(Element and text location data)

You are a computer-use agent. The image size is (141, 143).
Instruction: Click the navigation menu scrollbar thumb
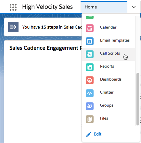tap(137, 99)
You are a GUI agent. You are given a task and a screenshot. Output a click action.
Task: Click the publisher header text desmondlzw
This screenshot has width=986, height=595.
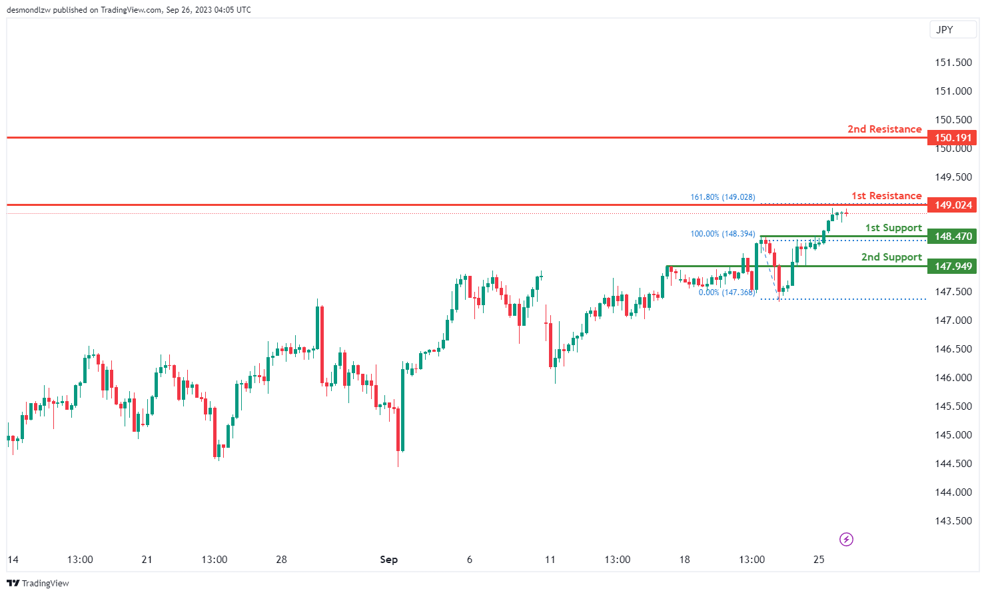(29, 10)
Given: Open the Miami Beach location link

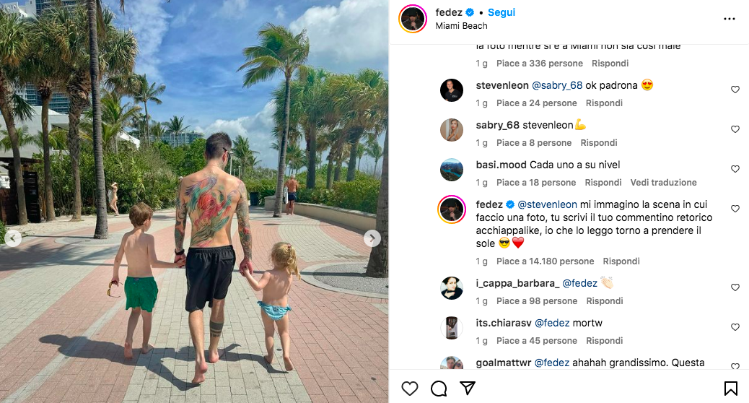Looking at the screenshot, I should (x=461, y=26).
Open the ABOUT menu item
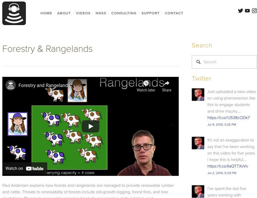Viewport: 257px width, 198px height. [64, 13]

* * *

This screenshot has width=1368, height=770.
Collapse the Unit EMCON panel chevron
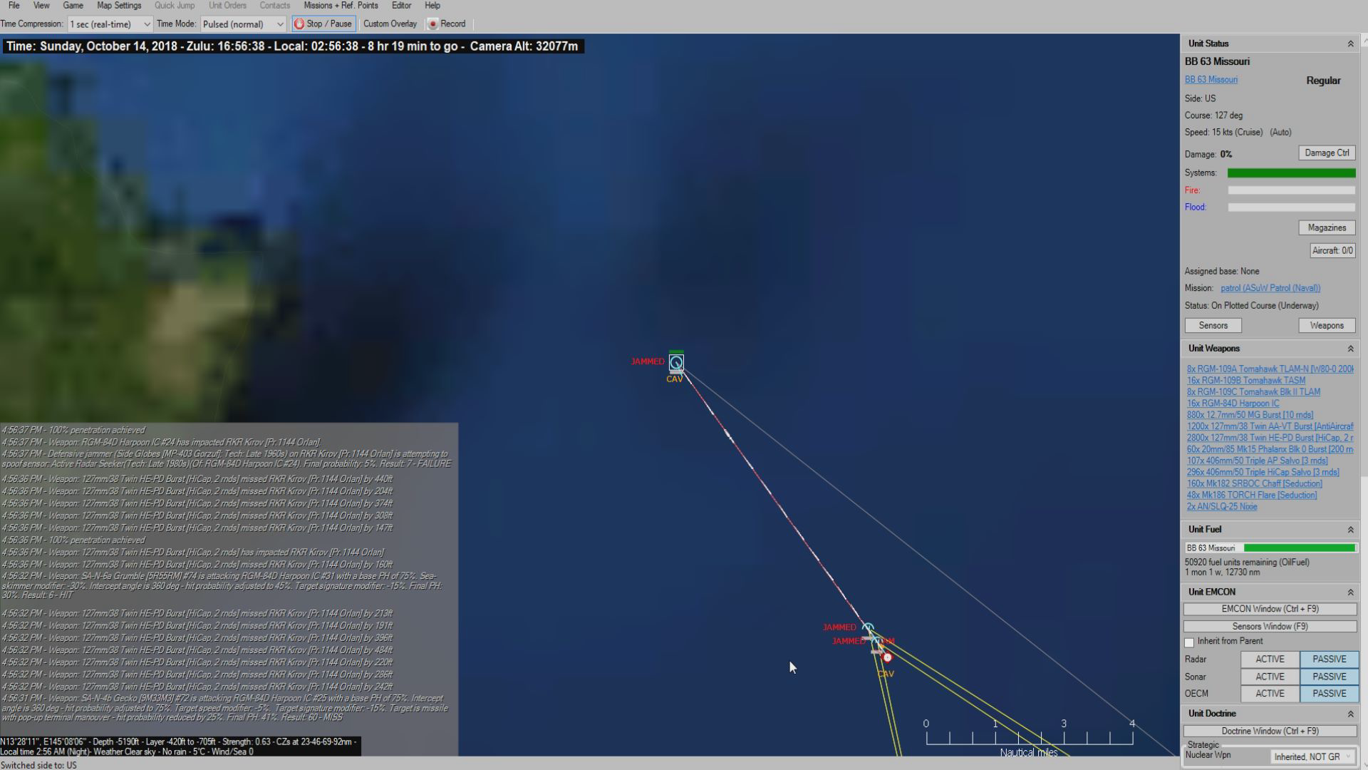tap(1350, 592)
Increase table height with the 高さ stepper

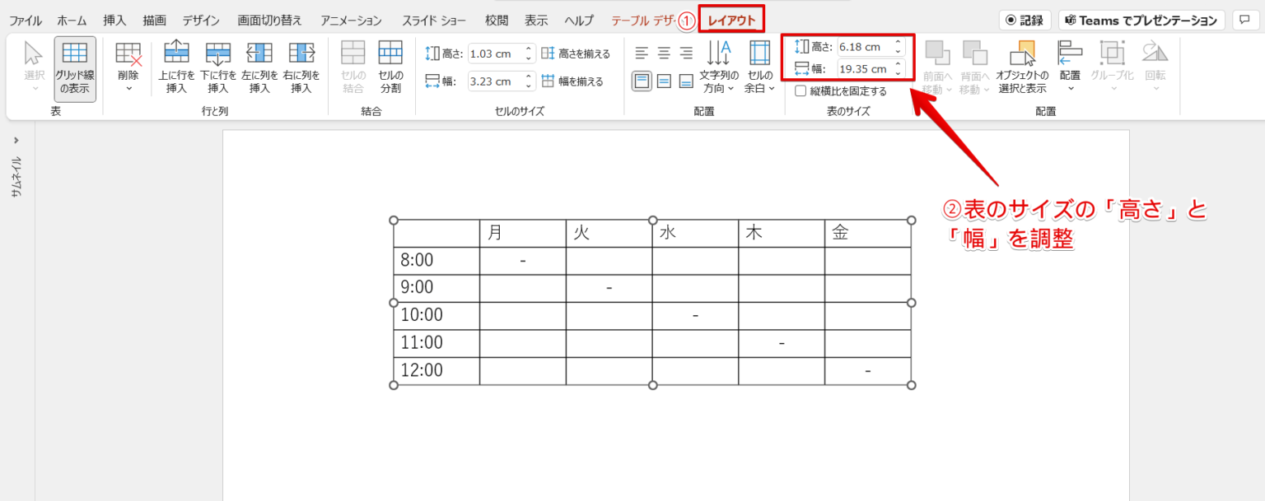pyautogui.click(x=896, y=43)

== Your goal ==
Can you rename "navigation menu" to "sidebar menu" in the lines from the one with "You are a computer-use" up to and including the one with "tap(137, 99)", keeping everything else unchanged and leaving out the pictures?

== Result ==
You are a computer-use agent. The image size is (141, 143).
Instruction: Click the sidebar menu scrollbar thumb
tap(137, 99)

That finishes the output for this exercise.